The following example illustrates the use of the VersionedKeyQuery class to query a versioned state store.
Imagine we have the following records 

put(1, 1, time=2023-01-01T10:00:00.00Z)

put(1, null, time=2023-01-05T10:00:00.00Z)

put(1, null, time=2023-01-10T10:00:00.00Z)

put(1, 2, time=2023-01-15T10:00:00.00Z)

put(1, 3, time=2023-01-20T10:00:00.00Z)

// example 1: MultiVersionedKeyQuery without specifying any time bound will be interpreted as all versions
final MultiVersionedKeyQuery<Integer, Integer> query1 = MultiVersionedKeyQuery.withKey(1);

final StateQueryRequest<ValueIterator<VersionedRecord<Integer>>> request1 =
        inStore("my_store").withQuery(query1);

final StateQueryResult<ValueIterator<VersionedRecord<Integer>>> versionedKeyResult1 = kafkaStreams.query(request1);

// Get the results from all partitions
final Map<Integer, QueryResult<ValueIterator<VersionedRecord<Integer>>>> partitionResults1 = versionedKeyResult1.getPartitionResults();
for (final Entry<Integer, QueryResult<ValueIterator<VersionedRecord<Integer>>>> entry : partitionResults1.entrySet()) {
	try (final ValueIterator<VersionedRecord<Integer>> iterator = entry.getValue().getResult()) {
        while (iterator.hasNext()) {
          final VersionedRecord<Integer> record = iterator.next();
          Long timestamp = record.timestamp();
          Long validTo = record.validTo();
          Integer value = record.value();	
		  System.out.println ("value: " + value + ", timestamp: " + Instant.ofEpochSecond(timestamp)+ ", valid till: " + Instant.ofEpochSecond(validTo));	
        }
     }
}  
/* the printed output will be
	value: 1, timestamp: 2023-01-01T10:00:00.00Z, valid till: 2023-01-05T10:00:00.00Z  
	value: 2, timestamp: 2023-01-15T10:00:00.00Z, valid till: 2023-01-20T10:00:00.00Z  
	value: 3, timestamp: 2023-01-20T10:00:00.00Z, valid till: now  
*/

// example 2: The value of the record with key=1 from 2023-01-17 Time: 10:00:00.00Z till 2023-01-25 T10:00:00.00Z
 
MultiVersionedKeyQuery<Integer, Integer> query2 = MultiVersionedKeyQuery.withKey(1);
query2 = query2.fromTime(Instant.parse("2023-01-17T10:00:00.00Z")).toTime(Instant.parse("2023-01-25T10:00:00.00Z"))

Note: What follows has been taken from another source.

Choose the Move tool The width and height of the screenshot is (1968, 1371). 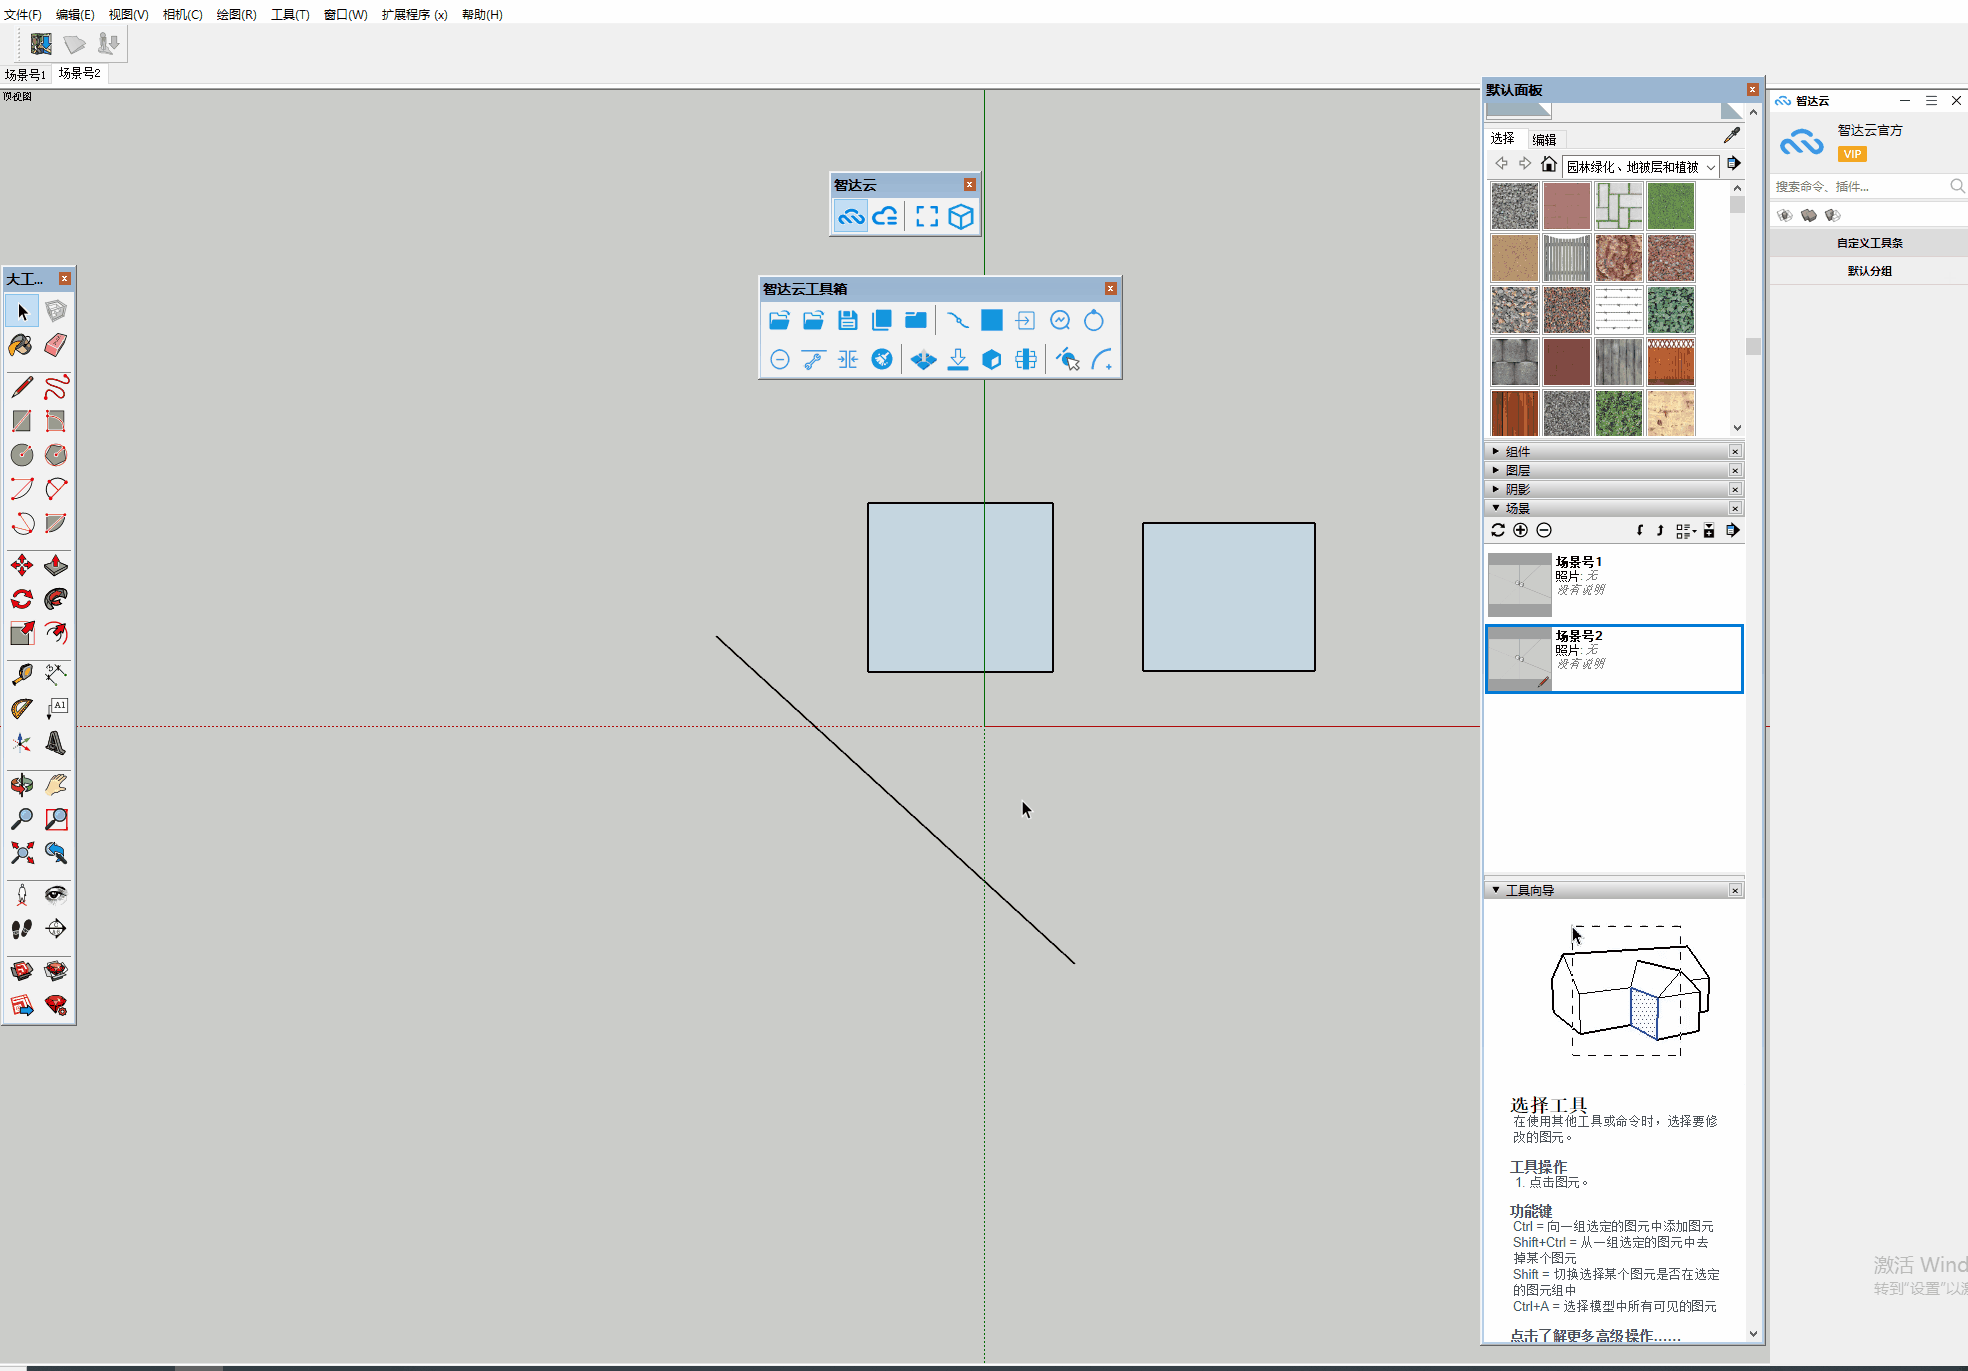tap(21, 566)
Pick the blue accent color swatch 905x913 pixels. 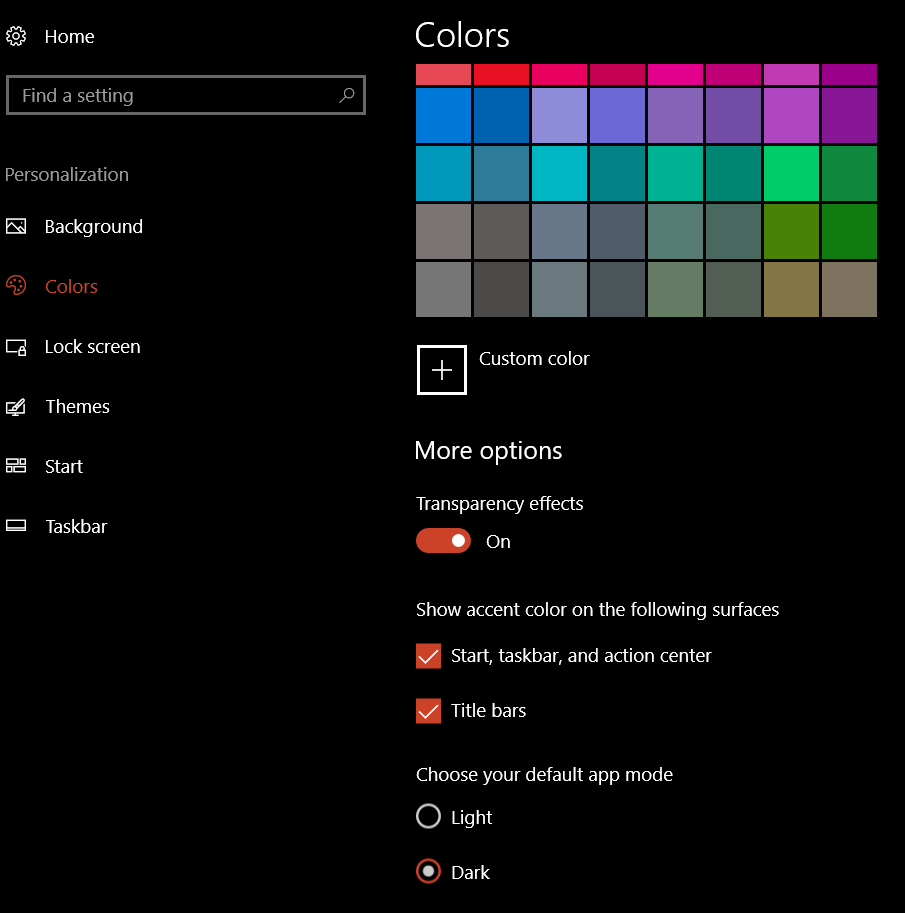pos(443,115)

final StateQueryRequest<ValueIterator<VersionedRecord<Integer>>> request2 =
        inStore("my_store").withQuery(query2);

final StateQueryResult<ValueIterator<VersionedRecord<Integer>>> versionedKeyResult2 = kafkaStreams.query(request2);

// Get the results from all partitions
final Map<Integer, QueryResult<ValueIterator<VersionedRecord<Integer>>>> partitionResults2 = versionedKeyResult2.getPartitionResults();
for (final Entry<Integer, QueryResult<ValueIterator<VersionedRecord<Integer>>>> entry : partitionResults2.entrySet()) {
	try (final ValueIterator<VersionedRecord<Integer>> iterator = entry.getValue().getResult()) {
        while (iterator.hasNext()) {
          final VersionedRecord<Integer> record = iterator.next();
          Long timestamp = record.timestamp();
          Long validTo = record.validTo();
          Integer value = record.value();	
		  System.out.println ("value: " + value + ", timestamp: " + Instant.ofEpochSecond(timestamp)+ ", valid till: " + Instant.ofEpochSecond(validTo));	
        }
     }
}  
/* the printed output will be   	
	value: 2, timestamp: 2023-01-15T10:00:00.00Z, valid till: 2023-01-20T10:00:00.00Z  
	value: 3, timestamp: 2023-01-20T10:00:00.00Z, valid till: now    
*/  

Compatibility, Deprecation, and Migration Plan

Rejected Alternatives

In order to be able to retrieve the consecutive tombstones, we can have a method or flag (disabled by default) to allow users to get all tombstones. If it is a real use case for the users, we will add it later.

Test Plan

The single-key_multi-timestamp interactive queries will be tested in versioned stored IQv2 integration test (like non-versioned key queries). Moreover , there will be unit tests where ever needed.